Najlepiej bloga od razu :-)
Wersja do druku
Robimy ściepę na hosting i domenę?
24L? 35L? 50/1.4? 50L?
Zoomy czy stałki? ... i tak od początku wątku a jednoznacznej odpowiedzi brak.
Niech każdy sobie sam popstryka, sprawdzi, oceni - wtedy zdecyduje.
Ja tam nie mam problemu, mam co mam bo na wiecej mnie nie stać (narazie)
Teraz dojdzie 5dII i 17-40L , 85/1.8 , 70-200/2.8 ma mi wystarczyć i wystarczy do wszystkiego.

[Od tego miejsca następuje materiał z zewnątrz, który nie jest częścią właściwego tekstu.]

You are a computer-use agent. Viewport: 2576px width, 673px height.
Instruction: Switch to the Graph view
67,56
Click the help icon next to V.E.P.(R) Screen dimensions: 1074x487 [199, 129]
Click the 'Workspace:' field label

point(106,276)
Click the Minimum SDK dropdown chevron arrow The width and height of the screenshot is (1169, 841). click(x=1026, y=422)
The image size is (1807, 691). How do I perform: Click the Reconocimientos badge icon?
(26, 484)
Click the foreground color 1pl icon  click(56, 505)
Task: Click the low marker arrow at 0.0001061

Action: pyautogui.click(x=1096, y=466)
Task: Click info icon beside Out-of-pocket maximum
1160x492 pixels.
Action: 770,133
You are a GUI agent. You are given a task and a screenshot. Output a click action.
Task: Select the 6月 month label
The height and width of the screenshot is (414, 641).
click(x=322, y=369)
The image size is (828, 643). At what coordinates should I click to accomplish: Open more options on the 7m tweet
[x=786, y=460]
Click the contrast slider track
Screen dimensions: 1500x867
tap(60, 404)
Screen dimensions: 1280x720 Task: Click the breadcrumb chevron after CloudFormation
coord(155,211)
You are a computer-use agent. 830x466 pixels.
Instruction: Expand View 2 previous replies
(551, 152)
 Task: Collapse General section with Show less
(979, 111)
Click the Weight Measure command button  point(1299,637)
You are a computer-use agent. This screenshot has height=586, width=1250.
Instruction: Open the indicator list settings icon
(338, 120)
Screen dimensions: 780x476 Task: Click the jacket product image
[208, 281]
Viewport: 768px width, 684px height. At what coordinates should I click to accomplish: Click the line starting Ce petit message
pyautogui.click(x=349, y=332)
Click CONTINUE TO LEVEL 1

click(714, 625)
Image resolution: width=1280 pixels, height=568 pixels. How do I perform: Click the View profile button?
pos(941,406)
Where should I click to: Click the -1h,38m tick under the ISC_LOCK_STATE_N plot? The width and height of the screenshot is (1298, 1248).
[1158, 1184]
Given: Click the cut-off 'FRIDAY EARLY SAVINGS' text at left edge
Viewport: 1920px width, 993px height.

Albo jeszcze lepiej, zamienię 85 na 50/1.4 i jest git!
Bo to sprzętowo-onanistyczna moda na sukces. Są miłostki do 35L, rozwody z Canonem, zdrady z Nikonem. A i tak wniosek ten sam
KGR
"Niech każdy sobie sam popstryka, sprawdzi, oceni - wtedy zdecyduje."
Matko z córką... aż jestem ciekam zdjęć osób, które mają taaaakie dylematy.
Mają L, FF z 2025 r. i... no właśnie. Może pierwszy lepszy pasjonat wykreuję lepszy kadr i klimat z 450D + 50 1.8.
Gdybym miał ze 40koła do wydania to też bym wydziwiał?
NIE !!!
Fotografuję dopiero kilka lat ale wiedza jaką przez ten krótki czas nabyłem wystarczyłaby mi do tego aby podjąć prawdziwą męską decyzję - co kupić.
!!! Łączenie podwójnego wpisu !!!
też jestem ciekaw :)
Bo ja ogolnie nie rozumiem tych dylematow. Oczywiscie ze 24 nie zastapi 35, tak jak 35 nie zastapi 24-70. Dlatego trzeba posiadac wszystkie niezbedne szkla, a nie bawic sie w substytuty.
Musicie miec cos szerokiego (16-35 np.), cos jasniejszego szerokiego czyli 24L i do tego 35L ktory jest najbardzie repoterska ogniskowa. Potem 50tka i 85tka to oczywista sprawa. Ale trzeba miec tez zooma wiec 24-70 dla wygody. Potem 135, jakies makro no i 70-200. Jesli ktos uwaza ze majac tylko czesc z tych szkiel jest spelniony to sie myli .. zawsze znajdzie sie sytuacja gdy przydal by sie obiektyw ktorego nie mamy. A nawet jesli mamy to mozemy nie miec go zapietego na body...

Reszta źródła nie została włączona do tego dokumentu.